BEGIN Data shown
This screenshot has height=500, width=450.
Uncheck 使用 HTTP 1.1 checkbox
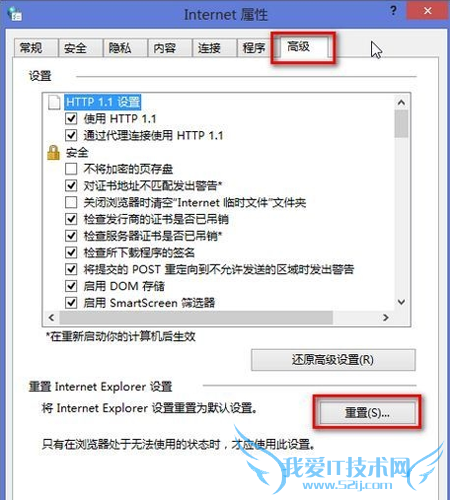coord(71,118)
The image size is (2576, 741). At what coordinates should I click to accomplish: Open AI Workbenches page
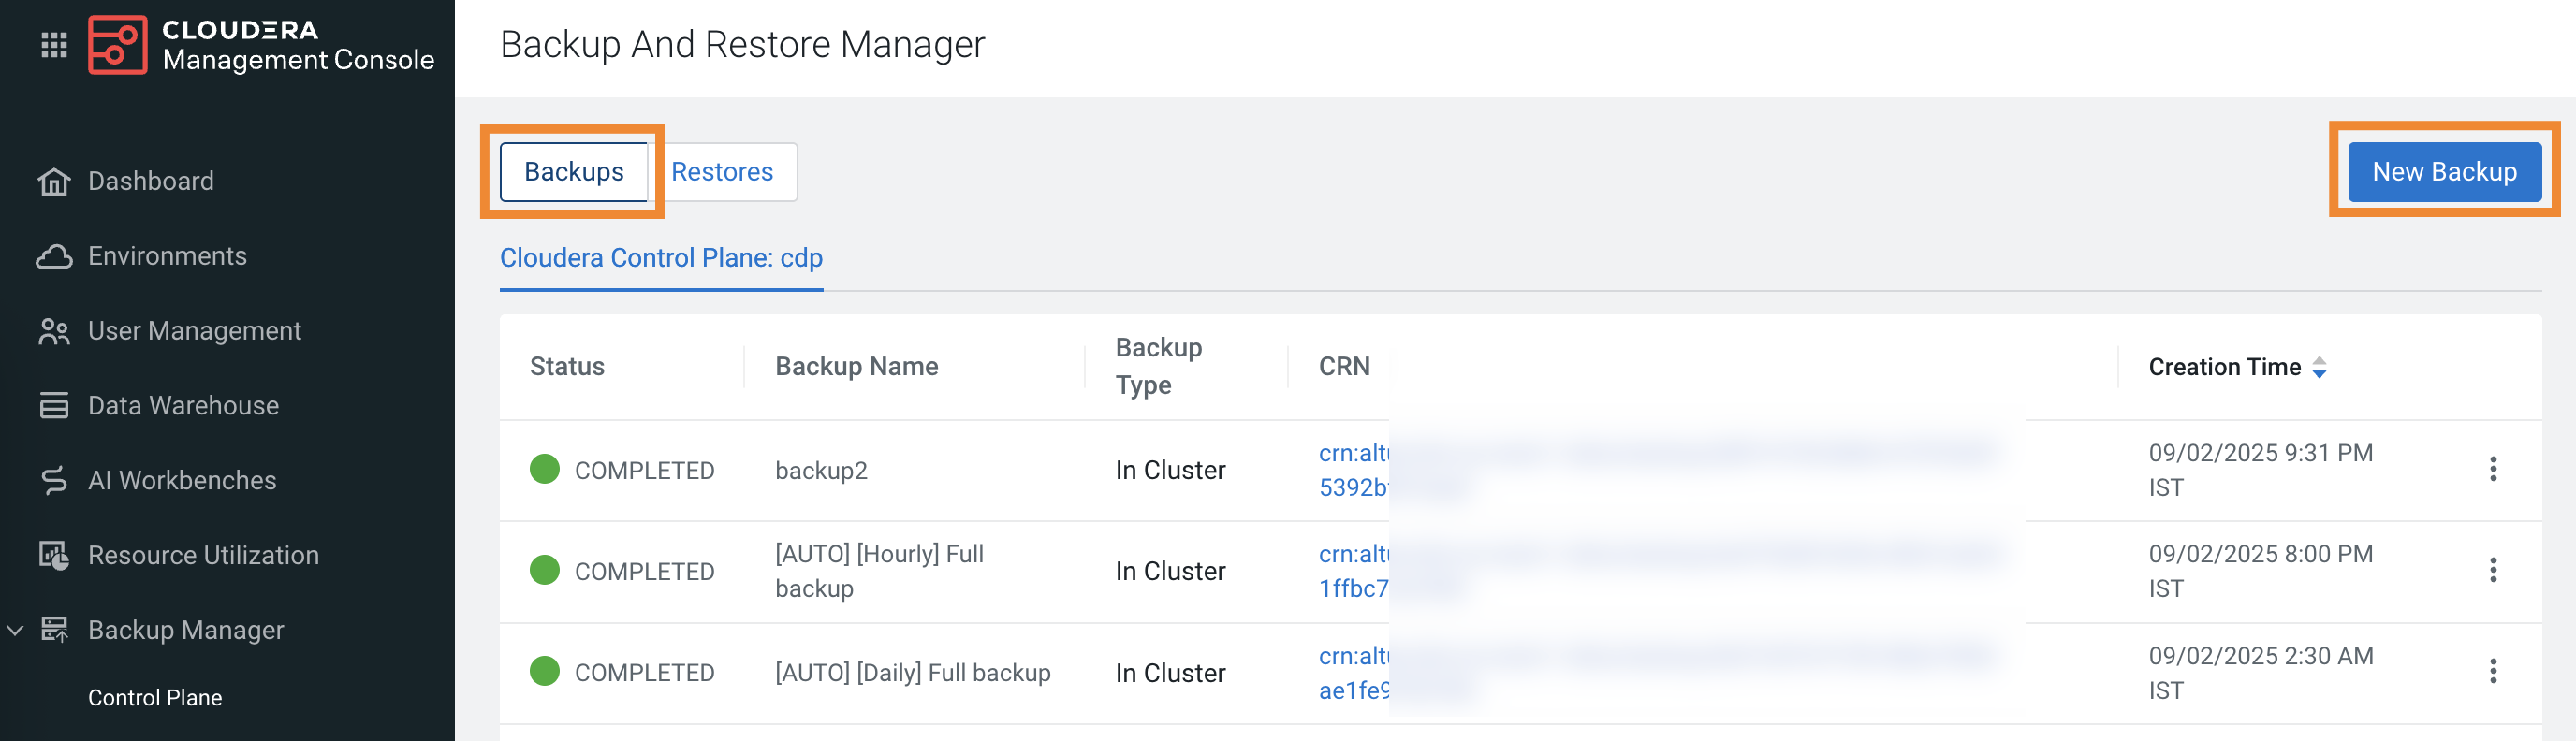182,481
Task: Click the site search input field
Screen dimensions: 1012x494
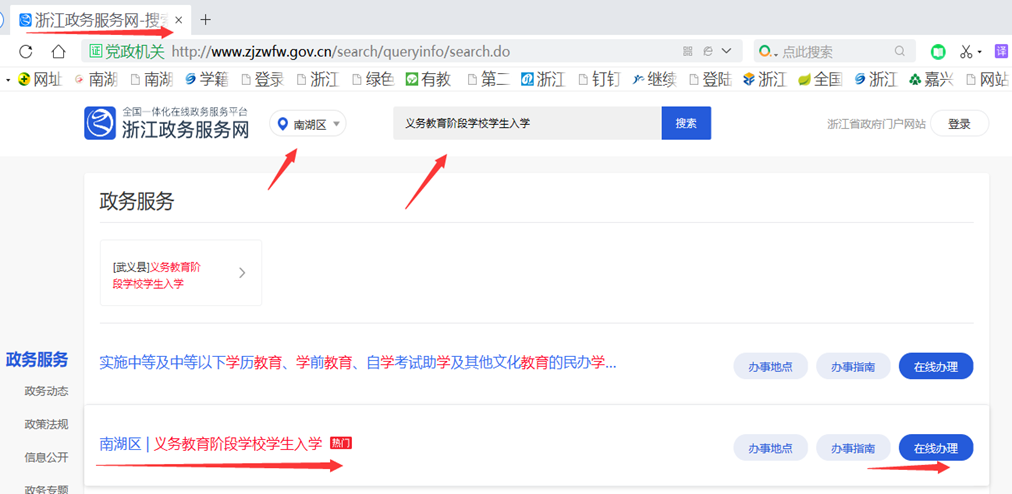Action: pos(526,123)
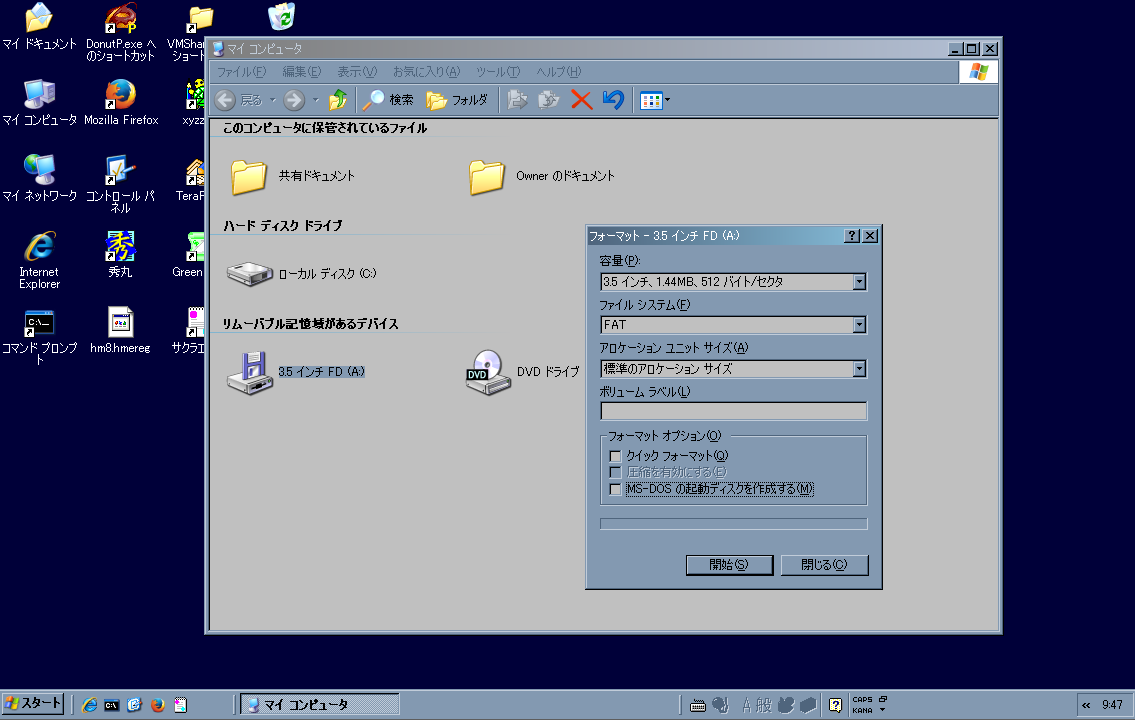This screenshot has width=1135, height=720.
Task: Click the up-folder navigation icon
Action: pos(339,100)
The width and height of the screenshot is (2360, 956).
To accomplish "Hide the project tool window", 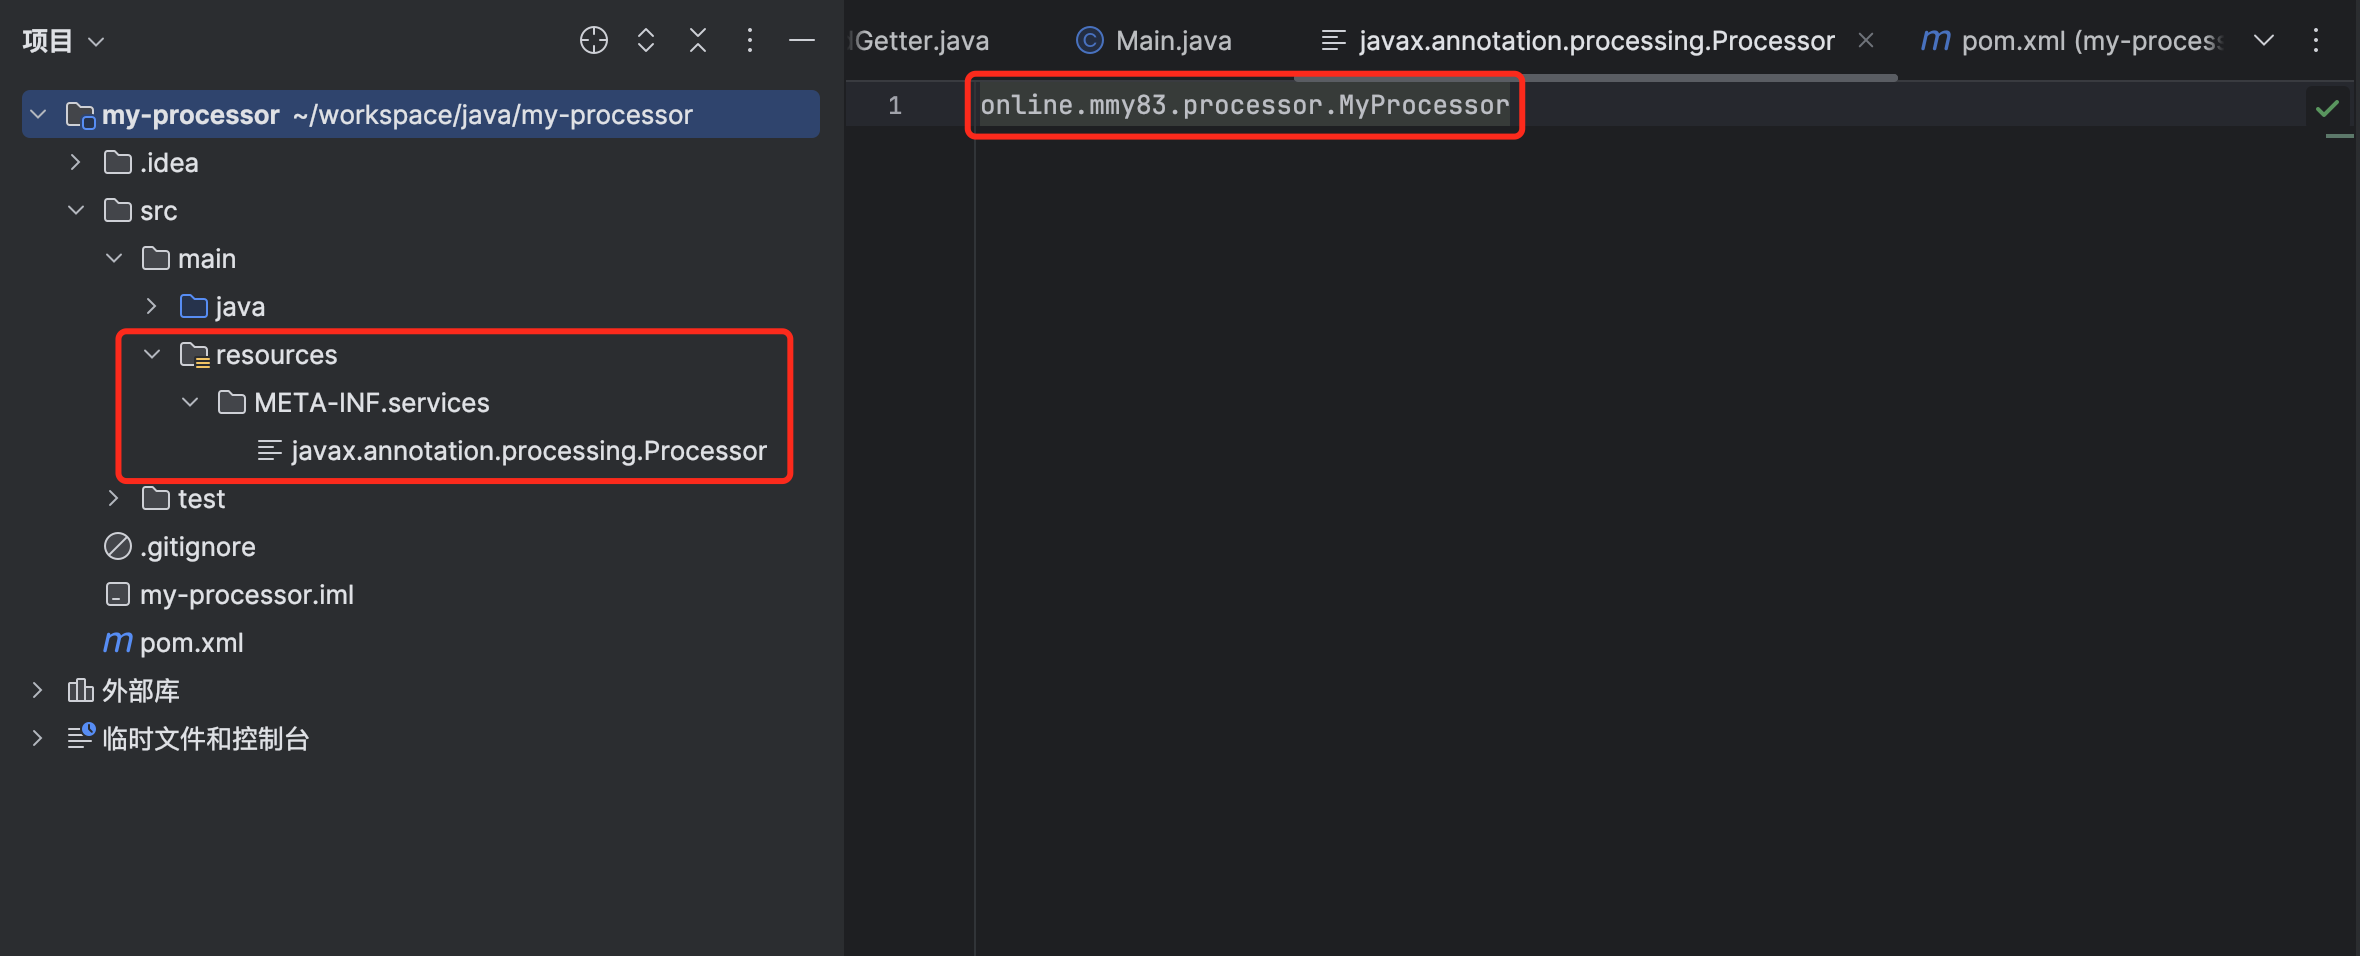I will (x=802, y=40).
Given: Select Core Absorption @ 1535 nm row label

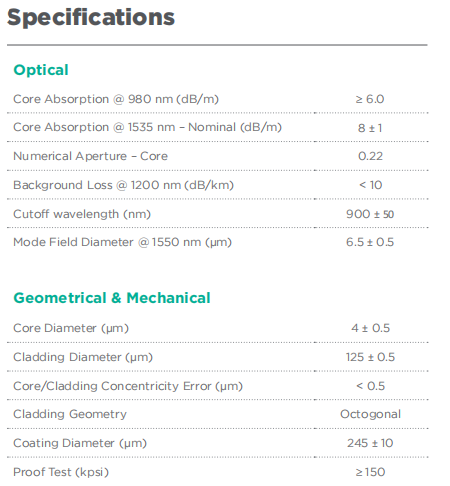Looking at the screenshot, I should click(x=147, y=127).
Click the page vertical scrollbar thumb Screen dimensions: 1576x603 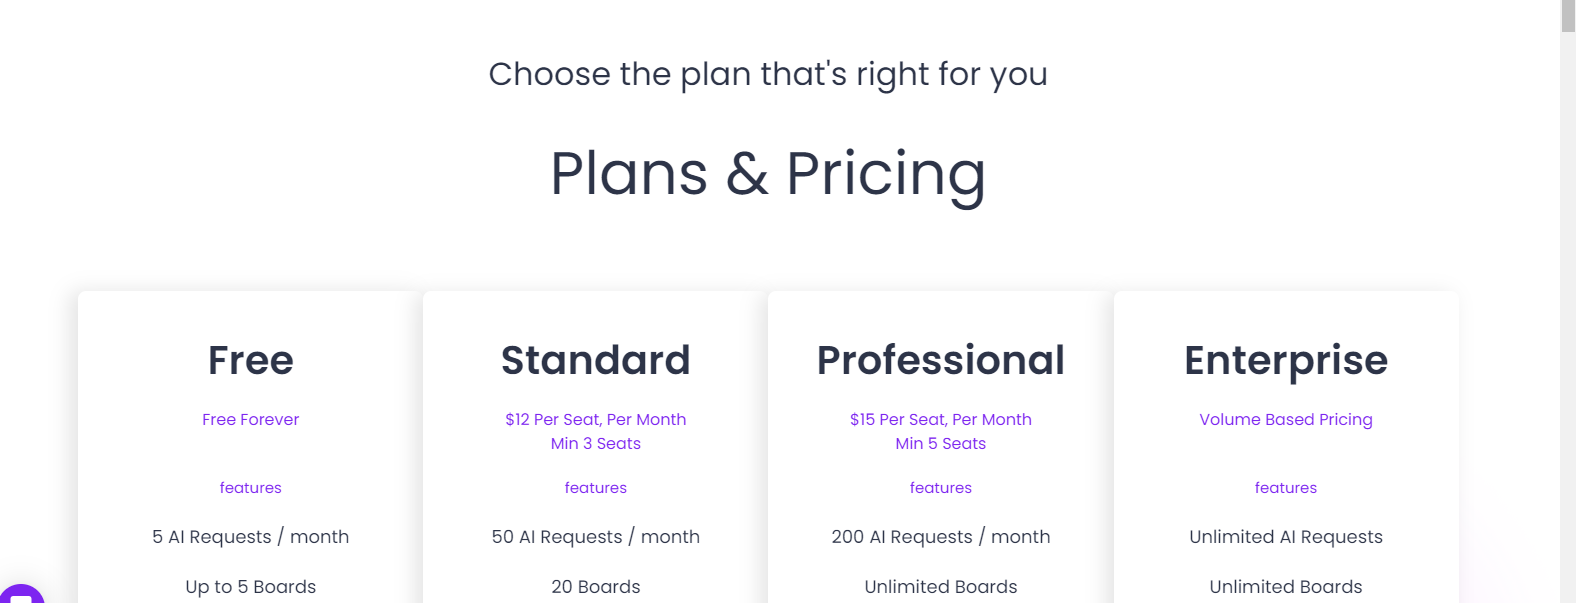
END Data shown
Only the lines from the start of the records to the one containing "Task: Click the site search input field" should be repeated, exactly and with both ends kept; drop any pictures.

▶ _Response to the task_:
This screenshot has height=500, width=450.
Uncheck 使用 HTTP 1.1 checkbox
coord(71,118)
The image size is (2576, 741). At what coordinates should I click to accomplish: Open AI Workbenches page
182,481
Task: Click the site search input field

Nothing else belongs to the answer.